Marcus Martinez: More Thoughts on "Near Future"
"Learning from the existing landscape is a way of being revolutionary for an architect...that is, to question how we look at things." (1) Written in 1968, this opening statement from "Learning From Las Vegas" resonates closely with the "Near Future" series - where a distinguished set of speakers were cast to ‘speculate on the look of things in the next generation’. Instead, the series delivered more than was promised. The three-part series offered a more exclusive conversation into how an architectural historian, photographer, production designer, architect and curator, and artist process their landscape in a way that they often described as simply their preoccupations.

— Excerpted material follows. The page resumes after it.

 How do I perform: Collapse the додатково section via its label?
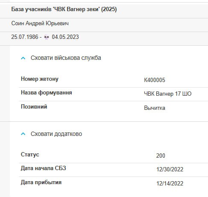pyautogui.click(x=56, y=134)
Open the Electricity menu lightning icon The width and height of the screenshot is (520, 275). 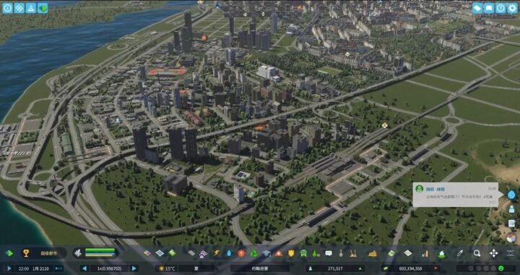click(217, 253)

Each of the speakers brought his or her own unrestricted sensitivities to the table that together offered a range of tools that may prove not only useful in understanding the future but more importantly necessary for tapping into the "legacy of the larger and more pressing project of redefining the boundaries of the discipline itself." (2)
We learned that a movie, a building, a signature, and even gold mines are signs of demand and feedback that have the capacity to shape or exhibit behaviors. This series did more than sate the expression of the ‘future’ but forced the question “Where do we begin?”- and what relationships become apparent when we consider the form of cities, buildings, species, or for KK Barrett, cinematic atmospheres as networked landscapes? For Liam Young, what happens when we “exaggerate the present?”
1. Robert Venturi,Steven Izenour, Denise Scott Brown. Learning From Las Vegas (MIT Press 1977).
2. Rory Hyde. Future Practice: Conversations from the Edge of Architecture (Routledge 2012), 222.